## Exercise goal:
Please return each line of the material below that contains the string "icon". Case counts.

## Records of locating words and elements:
+++++
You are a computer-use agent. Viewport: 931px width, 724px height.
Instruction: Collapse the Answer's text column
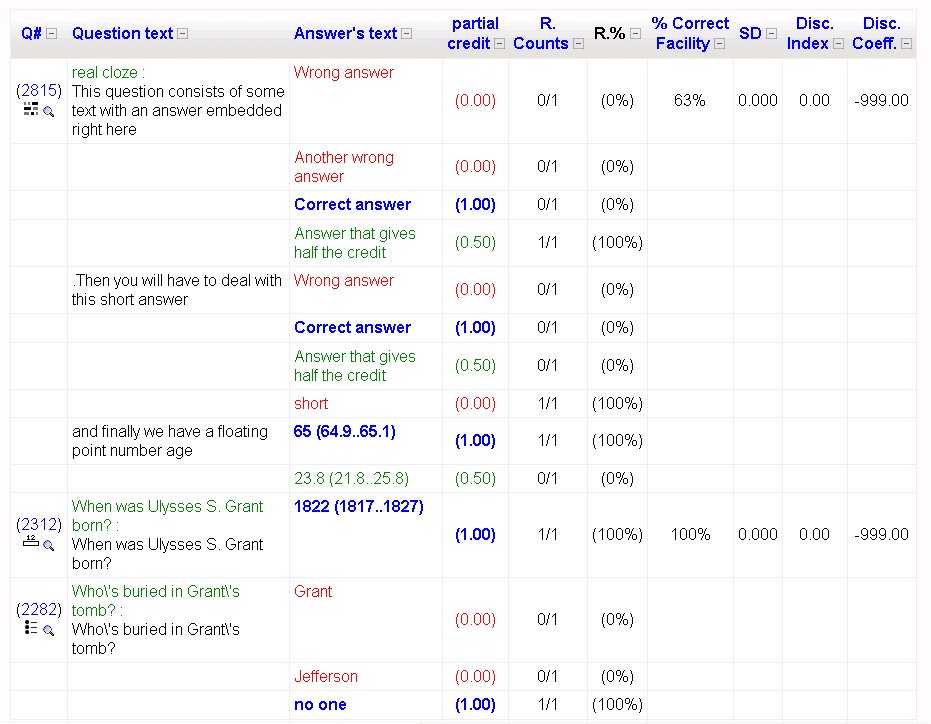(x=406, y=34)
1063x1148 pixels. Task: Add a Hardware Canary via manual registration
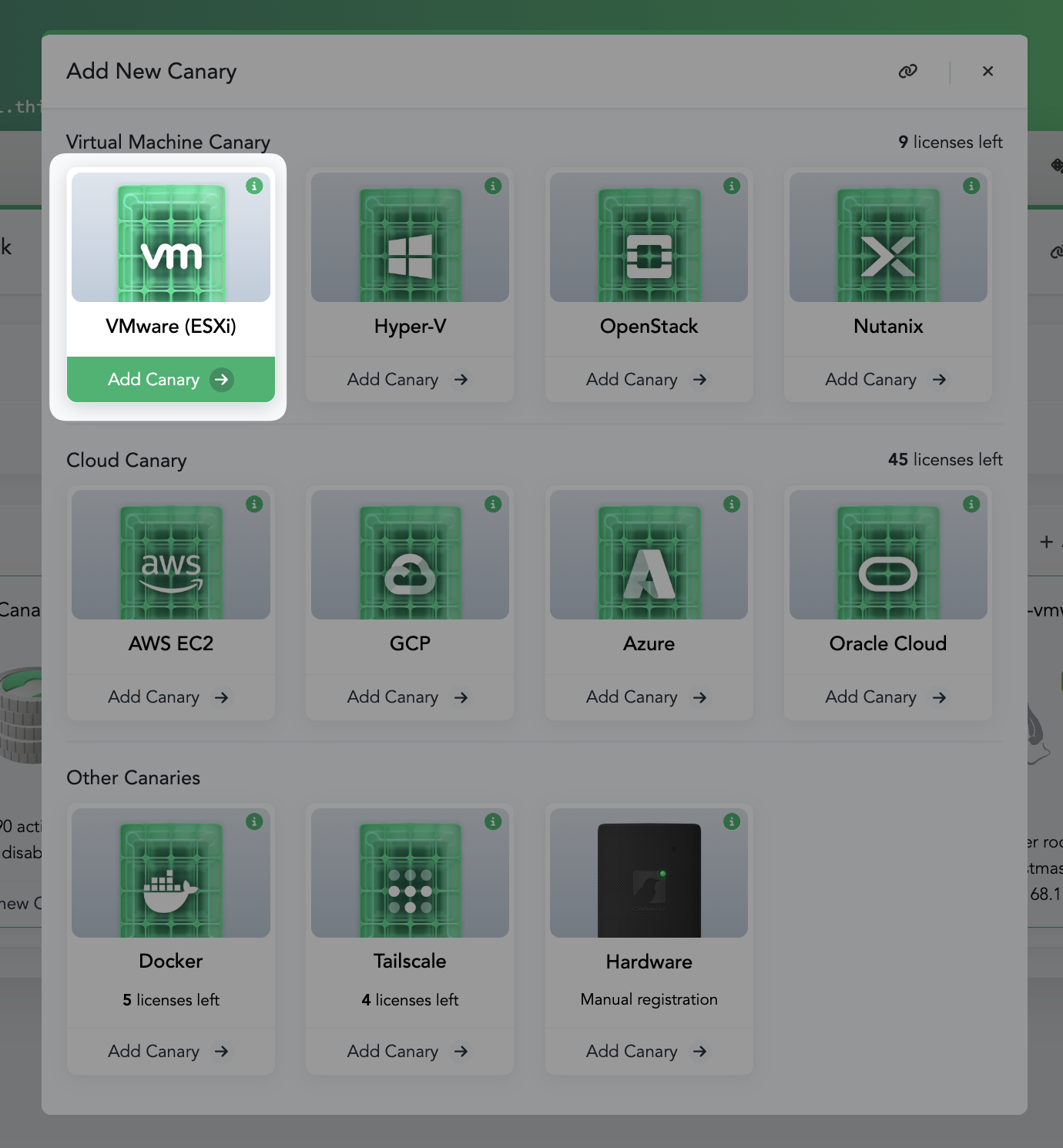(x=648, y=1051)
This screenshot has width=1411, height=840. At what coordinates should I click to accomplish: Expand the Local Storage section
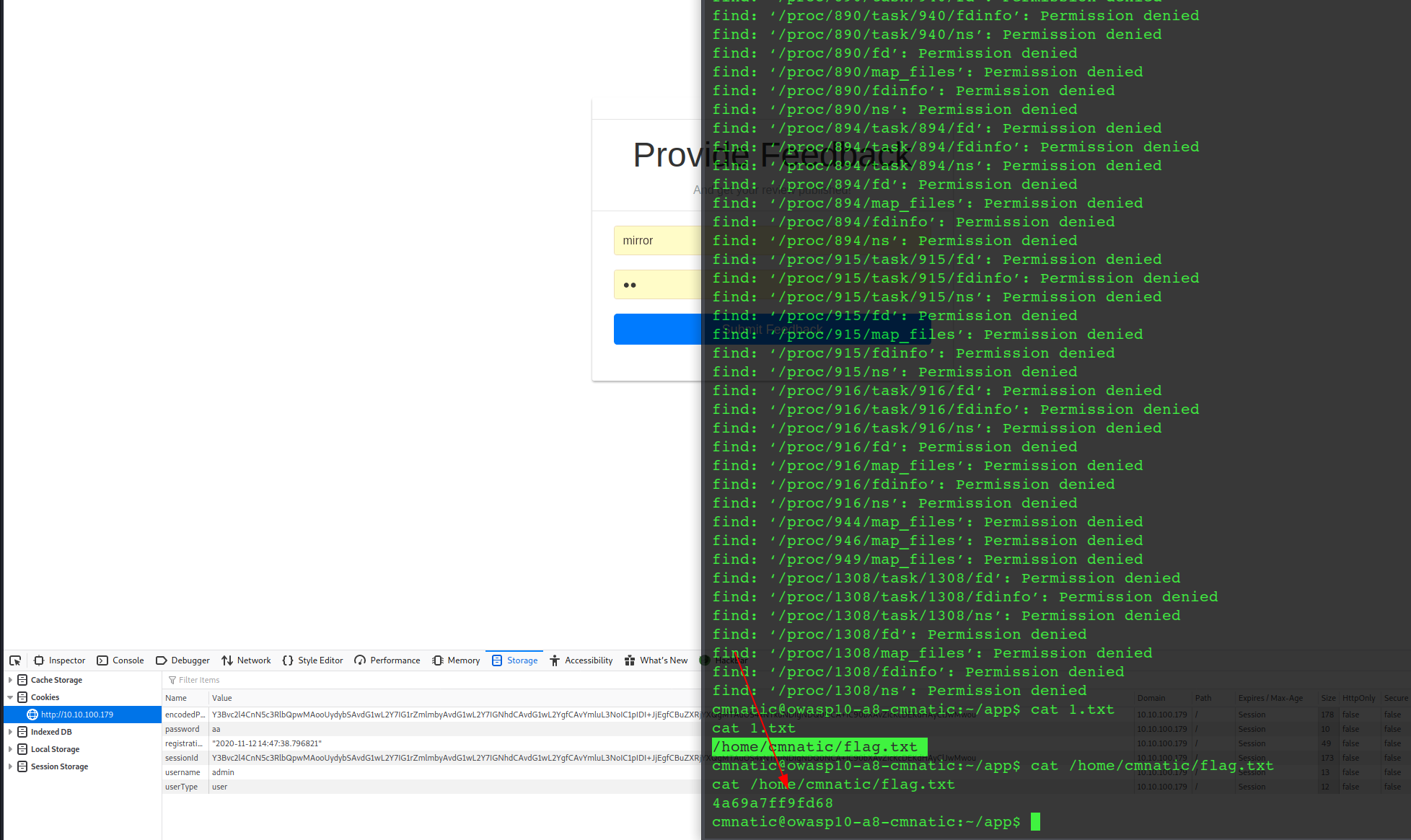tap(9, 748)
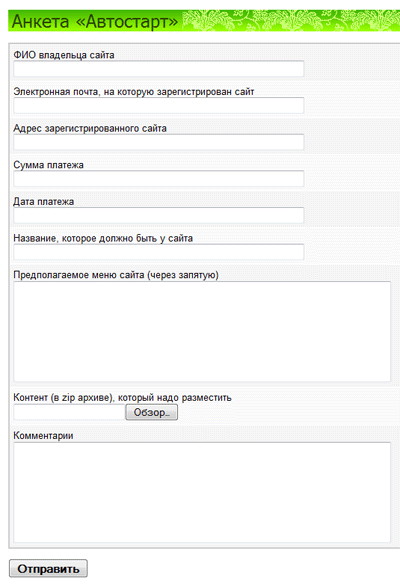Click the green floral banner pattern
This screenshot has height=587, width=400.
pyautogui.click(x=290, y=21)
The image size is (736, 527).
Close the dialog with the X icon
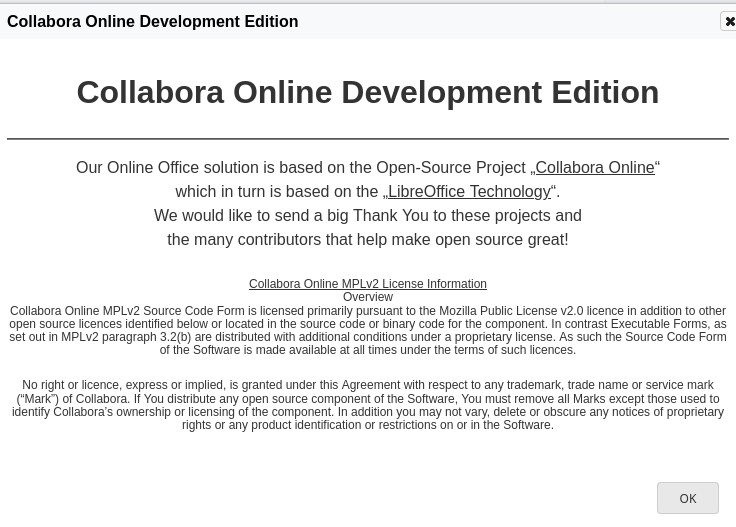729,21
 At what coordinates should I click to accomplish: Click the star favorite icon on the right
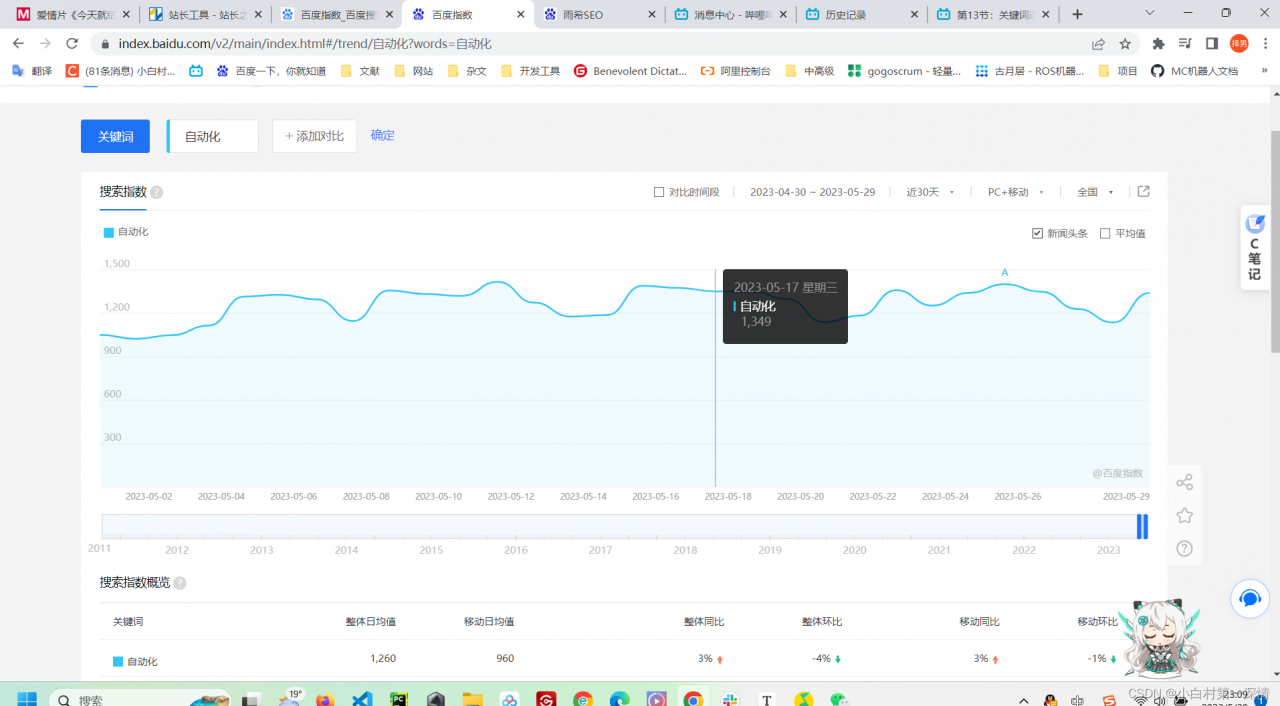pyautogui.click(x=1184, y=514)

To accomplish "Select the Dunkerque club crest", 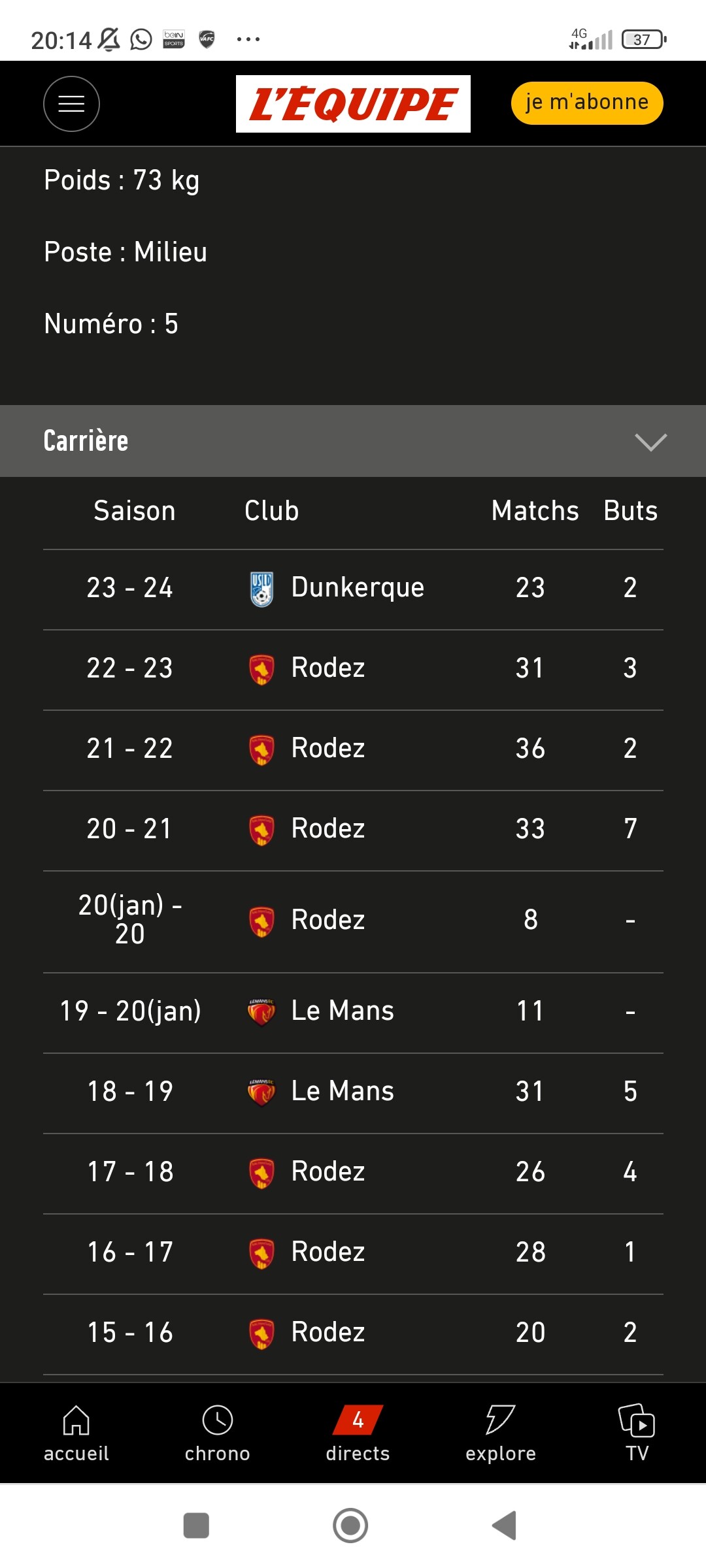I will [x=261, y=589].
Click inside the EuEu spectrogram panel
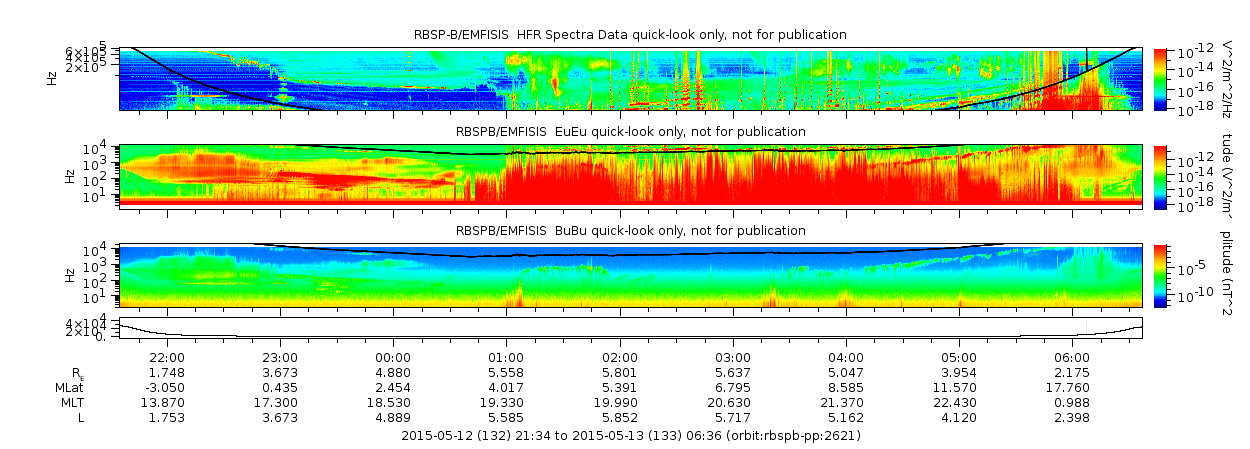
+++++
## Result:
Close the dialog with the X icon
 At what coordinates should I click to accomplish: Click the star favorite icon on the right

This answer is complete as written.